Bollywood is a little different in that there the wife/girlfriend would sing and dance while she waited for her man to come home; why, she’d even change her clothes twenty times over.
For those who are tired of watching films where women play little or no part in the development of the plot, there’s help on the way. Maybe it’s even the beginning of the end of movie misogyny. Or at least a stab at it.
Back in 1985, a character in a comic strip by American cartoonist Alison Bechdel said she only saw films that featured at least two women who talked to each other about something besides a man. This gave rise to a ‘Bechdel test’ to gauge how women are portrayed in films. The test asked three simple questions to help assess the significance of the women in a film, and their value to the narrative: did the film feature at least two female characters with distinctive names (and not just as Ma, Didi or Bhabhi); did these two characters talk to each other; and did they talk about anything other than a man?

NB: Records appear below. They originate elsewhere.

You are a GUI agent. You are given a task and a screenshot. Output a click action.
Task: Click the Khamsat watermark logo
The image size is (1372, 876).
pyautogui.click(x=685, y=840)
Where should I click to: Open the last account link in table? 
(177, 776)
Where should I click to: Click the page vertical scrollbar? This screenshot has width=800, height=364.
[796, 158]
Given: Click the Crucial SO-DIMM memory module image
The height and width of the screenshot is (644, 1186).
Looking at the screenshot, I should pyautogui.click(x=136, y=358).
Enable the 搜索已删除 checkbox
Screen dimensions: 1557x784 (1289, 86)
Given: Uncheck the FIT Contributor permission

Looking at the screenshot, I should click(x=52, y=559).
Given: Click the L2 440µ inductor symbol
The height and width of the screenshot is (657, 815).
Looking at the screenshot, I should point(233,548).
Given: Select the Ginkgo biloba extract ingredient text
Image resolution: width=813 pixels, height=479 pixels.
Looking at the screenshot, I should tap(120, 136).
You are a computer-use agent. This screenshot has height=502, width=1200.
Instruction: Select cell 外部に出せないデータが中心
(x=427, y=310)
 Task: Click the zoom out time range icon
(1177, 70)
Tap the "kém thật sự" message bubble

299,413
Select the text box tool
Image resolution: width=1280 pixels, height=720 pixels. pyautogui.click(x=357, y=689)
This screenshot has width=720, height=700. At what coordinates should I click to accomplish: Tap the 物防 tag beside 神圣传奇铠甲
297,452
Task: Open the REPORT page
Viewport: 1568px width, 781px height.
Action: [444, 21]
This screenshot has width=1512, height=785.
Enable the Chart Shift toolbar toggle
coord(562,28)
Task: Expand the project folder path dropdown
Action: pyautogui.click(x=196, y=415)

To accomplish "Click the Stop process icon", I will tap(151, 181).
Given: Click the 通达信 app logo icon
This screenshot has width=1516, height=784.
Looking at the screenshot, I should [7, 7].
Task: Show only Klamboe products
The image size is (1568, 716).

On the face of it, the ‘Bechdel test’ seems silly; it is almost unthinkable that any movie will not contain this simple scenario. But the fact is, most mainstream films do not; not even big blockbusters like The Godfather or, closer home, Sholay, aka “the greatest Hindi film of all times”. Strangely enough, nor do the Harry Potter films. Either there are fewer than two named female characters in the films, or there are two or more women but they don’t talk to each other. Even chick flicks sometimes fail the test. Because while they are peopled by plenty of women, those characters are invariably given lines only about men. Bridget Jones Diary passes the test, but only just about, since almost all the featured conversations are about men.
Worryingly, it’s not just the old films which are sexist. A study of the mainstream Hollywood films made in 2012 discovered that women had only 28.4 per cent of the speaking roles. The bias was worse behind the scenes, where only 16.7 per cent of the directors, writers and producers of the 100 top-grossing films of the year were female.
Well, four cinema halls in Sweden have tired of the gender bias, and decided to raise their audiences’ awareness about the practice. They have started out by giving every film they screen the Bechdel test, and awarding it with an ‘A’ if it passes.
To be fair, the Bechdel test is not fool-proof. The recent Gravity, which sees Sandra Bullock playing her strongest character so far, would certainly fail the test, though no one can accuse the film of being ‘female-unfriendly’. But I wonder how the Sonakshi Sinha-starrers would fare.